She carefully examined his pockets, his writing-desk, and bureau, but to no purpose—looking carefully into every drawer and chest that had not been sold by public auction or private contract. Not a corner of the chamber was left unexplored—not a closet or shelf escaped her strict examination, until, giving up the search as perfectly hopeless, she resumed her station at his bed-side, to watch through the long winter night—without a fire, and by the wan gleam that a miserable rush-light shed through the spacious and lofty room—the restless slumbers of the miser. She was ill, out of spirits, fatigued with her fruitless exertion, and deeply disappointed at her want of success.
The solitary light threw a ghastly livid hue on the strongly-marked features of the sleeper, rendered sharp and haggard by disease and his penurious habits; she could just distinguish through the gloom the spectre-like form of the invalid, and the long bony attenuated hands which grasped, from time to time, the curtains and bedclothes, as he tossed from side to side in his feverish unrest. Elinor continued to watch the dark and perturbed countenance of the sleeper, until he became an object of fear, and she fancied that it was some demon who had for a time usurped the human shape, and not the brother of Algernon—the man whom she had voluntarily attended to the altar, and in the presence of Almighty God had sworn to love, honor, and obey, and to cherish in sickness and in health.
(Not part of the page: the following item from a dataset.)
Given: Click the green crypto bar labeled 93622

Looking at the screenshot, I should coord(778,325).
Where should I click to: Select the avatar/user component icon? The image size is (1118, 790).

A crushing sense of all the deception that had been practiced upon her, of her past wrongs and present misery, made her heart die within her, and her whole soul overflow with bitterness. She wrung her hands, and smote her breast in an agony of despair; but in that dark hour no tear relieved her burning brain, or moistened her eyes. She had once been under the dominion of insanity; she felt that her reason in that moment hung upon a thread; that, if she pursued much longer her present thoughts, they would drive her mad; that, if she continued to gaze much longer on the face of her husband, she would be tempted to plunge a knife, which lay on the table near her, into his breast. With a desperate effort she drew her eyes from the sleeper, and turned from the bed. Her gaze fell upon a large full-length picture in oils, which hung opposite. It was the portrait of one of Mark’s ancestors, a young man who had fallen in his first battle, on the memorable field of Flodden. It bore a strong resemblance to Algernon, and Elinor prized it on that account, and would sit for hours with her head resting upon her hand, and her eyes riveted on this picture. This night it seemed to regard her with a sad and mournful aspect; and the large blue eyes appeared to return her fixed gaze with the sorrowful earnestness of life.
“My head is strangely confused,” she murmured, half aloud. “Into what new extravagance will my treacherous fancy hurry me to-night? Ah me! physical wants and mental suffering, added to this long watching, will turn my brain.”